Showing posts with label brain. Show all posts
Showing posts with label brain. Show all posts

Wednesday, November 2, 2011

Be careful what you wish for

There are ordinary days, then there are no turning back moments.

--Am I losing my mind?

The air froze in the room.

I wouldn't exactly put it that way.

The moment I'd been wishing for -- believing if he could just accept what was happening it would get easier for us both.

I'd say it was more of a brain thing than mind. Your brain is making your mind play tricks on you.

He stood in the doorway, his thinning arms propping himself up. This was a no turning back moment.

As I understand it, based on what they can see in your blood and spinal fluid and your eyes, it's a brain thing.

I watched his face for clues that he was ready to hear more. There were none.

--And that's why I'm taking this medicine, this Namenda and Aricept? I don't think it's doing any good.

He walked away.

There are ordinary days, then there are no turning back moments within ordinary days.

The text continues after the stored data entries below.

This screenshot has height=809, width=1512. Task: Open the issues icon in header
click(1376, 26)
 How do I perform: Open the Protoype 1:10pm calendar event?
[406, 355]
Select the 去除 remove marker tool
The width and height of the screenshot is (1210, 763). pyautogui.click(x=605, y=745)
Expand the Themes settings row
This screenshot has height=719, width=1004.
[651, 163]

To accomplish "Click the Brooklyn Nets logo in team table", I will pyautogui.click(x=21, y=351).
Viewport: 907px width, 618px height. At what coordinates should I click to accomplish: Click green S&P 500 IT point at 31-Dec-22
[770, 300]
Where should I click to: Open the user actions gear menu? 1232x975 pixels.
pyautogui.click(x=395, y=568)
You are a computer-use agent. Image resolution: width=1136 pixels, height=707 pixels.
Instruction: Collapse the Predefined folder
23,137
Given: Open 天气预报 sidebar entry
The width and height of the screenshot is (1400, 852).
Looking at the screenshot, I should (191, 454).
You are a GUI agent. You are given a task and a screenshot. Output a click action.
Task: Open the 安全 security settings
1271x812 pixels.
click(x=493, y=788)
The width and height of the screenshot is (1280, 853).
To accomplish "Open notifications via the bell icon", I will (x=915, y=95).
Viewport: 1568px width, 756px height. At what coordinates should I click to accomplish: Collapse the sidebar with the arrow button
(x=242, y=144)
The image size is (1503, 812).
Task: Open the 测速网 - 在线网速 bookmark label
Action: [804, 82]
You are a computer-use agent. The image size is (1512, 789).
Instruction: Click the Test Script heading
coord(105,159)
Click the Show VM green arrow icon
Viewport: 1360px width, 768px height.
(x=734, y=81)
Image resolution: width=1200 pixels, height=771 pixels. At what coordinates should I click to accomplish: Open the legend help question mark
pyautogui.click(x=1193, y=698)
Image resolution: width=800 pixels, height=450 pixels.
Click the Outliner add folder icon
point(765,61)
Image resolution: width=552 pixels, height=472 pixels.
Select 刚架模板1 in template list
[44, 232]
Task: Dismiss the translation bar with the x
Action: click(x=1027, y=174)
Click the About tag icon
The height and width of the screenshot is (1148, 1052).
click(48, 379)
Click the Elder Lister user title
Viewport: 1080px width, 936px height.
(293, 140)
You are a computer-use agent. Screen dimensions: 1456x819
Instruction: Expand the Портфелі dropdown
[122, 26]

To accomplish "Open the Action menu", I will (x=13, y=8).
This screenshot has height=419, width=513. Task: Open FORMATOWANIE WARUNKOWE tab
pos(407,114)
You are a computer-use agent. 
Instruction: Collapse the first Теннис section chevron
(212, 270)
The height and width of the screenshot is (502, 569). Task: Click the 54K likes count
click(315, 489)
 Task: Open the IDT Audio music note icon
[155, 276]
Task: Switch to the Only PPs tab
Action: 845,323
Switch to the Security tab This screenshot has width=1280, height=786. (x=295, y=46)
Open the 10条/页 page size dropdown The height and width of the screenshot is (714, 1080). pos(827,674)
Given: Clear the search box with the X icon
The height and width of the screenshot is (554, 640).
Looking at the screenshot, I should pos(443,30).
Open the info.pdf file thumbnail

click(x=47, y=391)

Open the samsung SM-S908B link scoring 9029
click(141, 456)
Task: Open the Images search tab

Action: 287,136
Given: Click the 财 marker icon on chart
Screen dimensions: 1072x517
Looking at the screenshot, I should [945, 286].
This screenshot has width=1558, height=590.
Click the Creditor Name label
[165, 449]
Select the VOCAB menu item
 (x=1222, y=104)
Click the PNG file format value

As on any ordinary Tuesday night, I was watching TV. He collapsed on the bed beside me and curled himself into the fetal position. I reached out to touch him like it was any ordinary Tuesday.

--I'm sorry things have turned out the way they have. I didn't mean it to be this way.

I heard myself gasp. I grabbed his thinning arm.

Don't even go there, Baby. Don't even go there.

Now I can't stop crying.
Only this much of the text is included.